#### [Aim of the exercise]
Transcribe exactly, and without pictures, only the lines from the one bearing "The height and width of the screenshot is (467, 1179)." through the final line of the data below.
----- Exercise data
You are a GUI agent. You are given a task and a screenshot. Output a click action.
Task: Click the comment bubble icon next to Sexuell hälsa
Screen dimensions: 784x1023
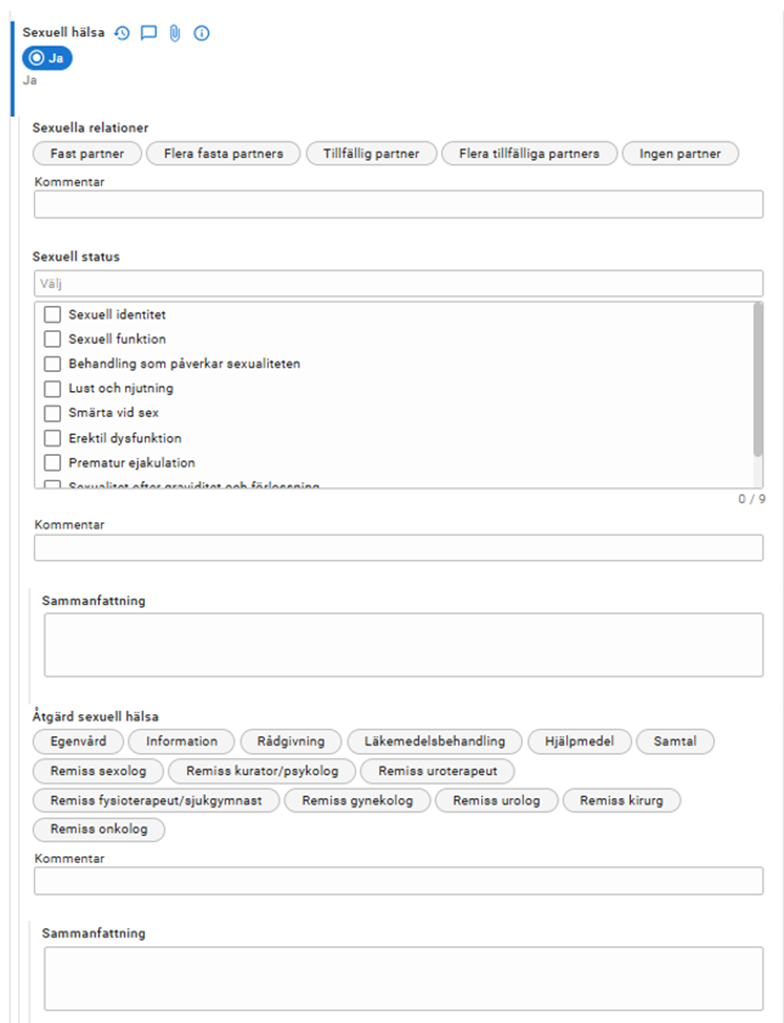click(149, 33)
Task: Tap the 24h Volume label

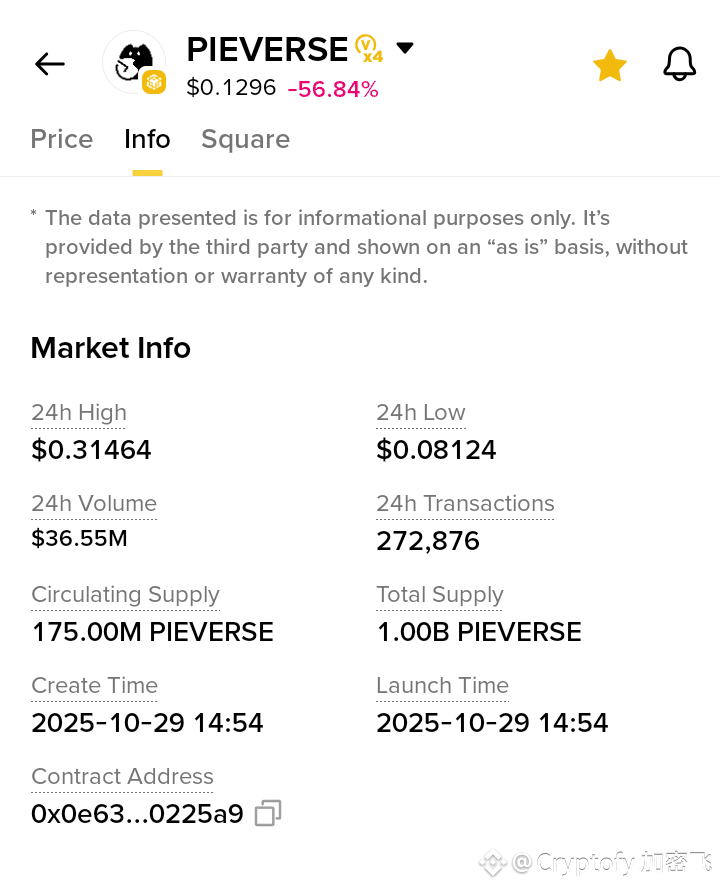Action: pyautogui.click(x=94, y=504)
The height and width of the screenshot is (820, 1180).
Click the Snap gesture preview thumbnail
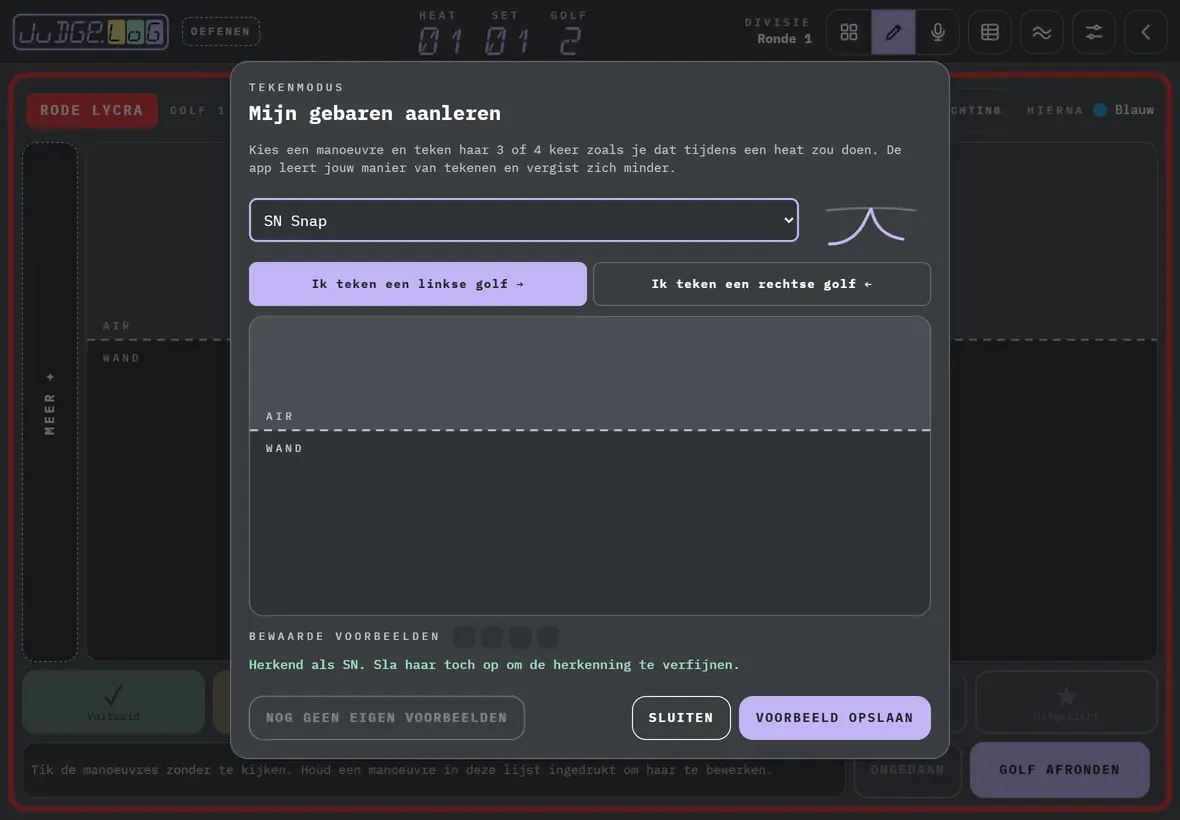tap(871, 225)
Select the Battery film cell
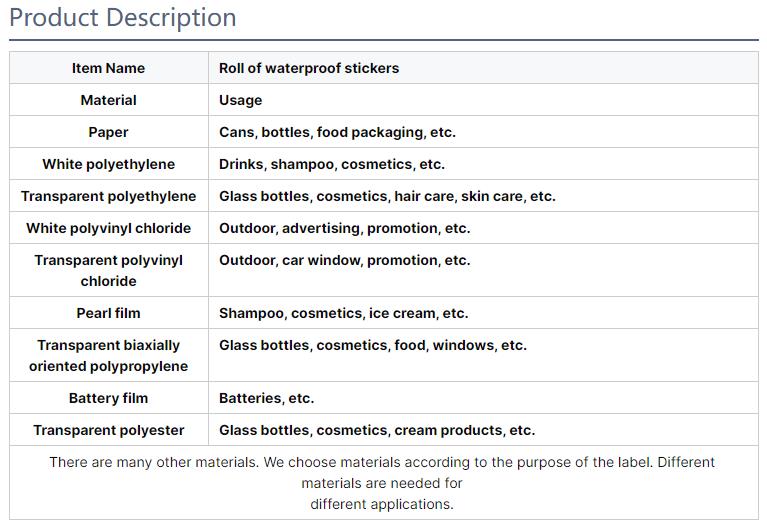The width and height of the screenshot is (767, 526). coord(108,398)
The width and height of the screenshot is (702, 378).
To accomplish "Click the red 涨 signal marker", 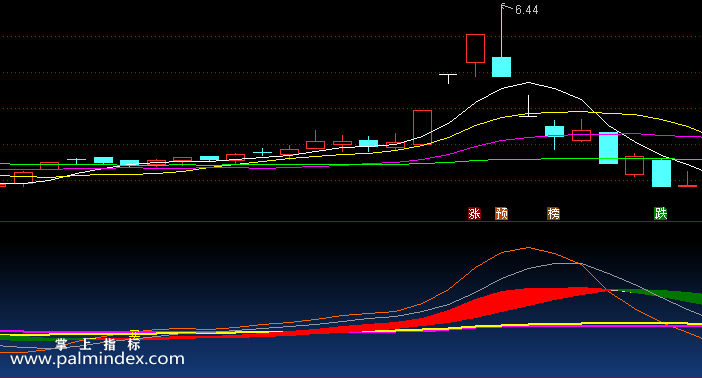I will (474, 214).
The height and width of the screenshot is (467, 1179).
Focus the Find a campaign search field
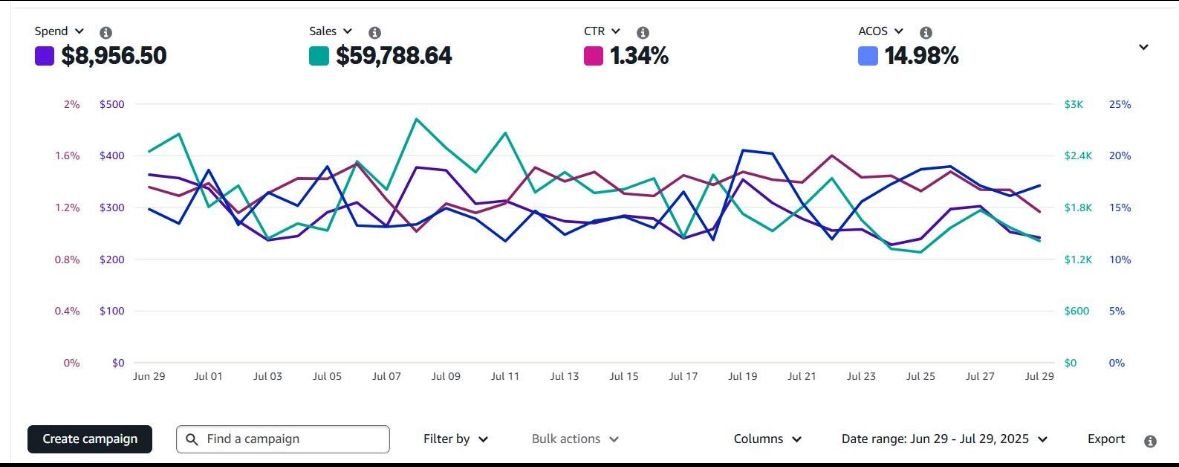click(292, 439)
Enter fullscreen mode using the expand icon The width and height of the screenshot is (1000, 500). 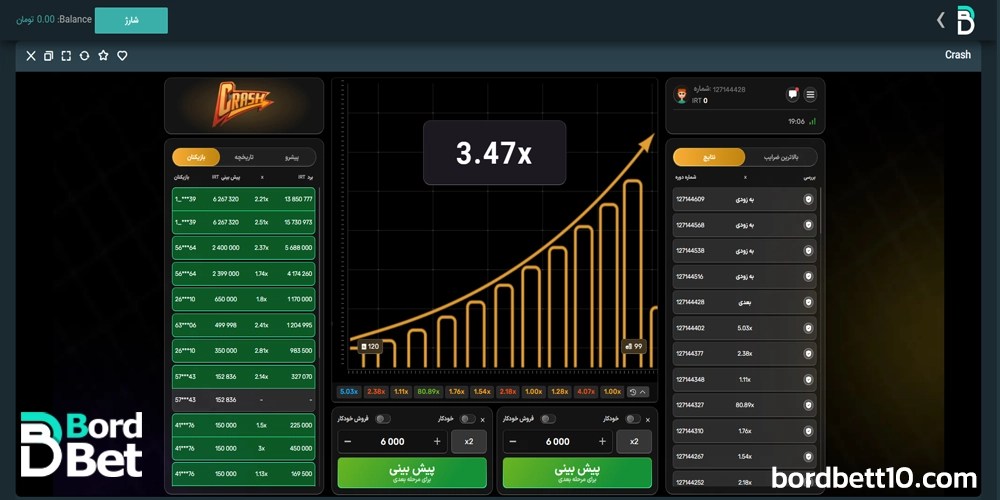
----------
#### [Answer section]
The height and width of the screenshot is (467, 1179).
Focus the Find a campaign search field
click(292, 439)
Enter fullscreen mode using the expand icon The width and height of the screenshot is (1000, 500). 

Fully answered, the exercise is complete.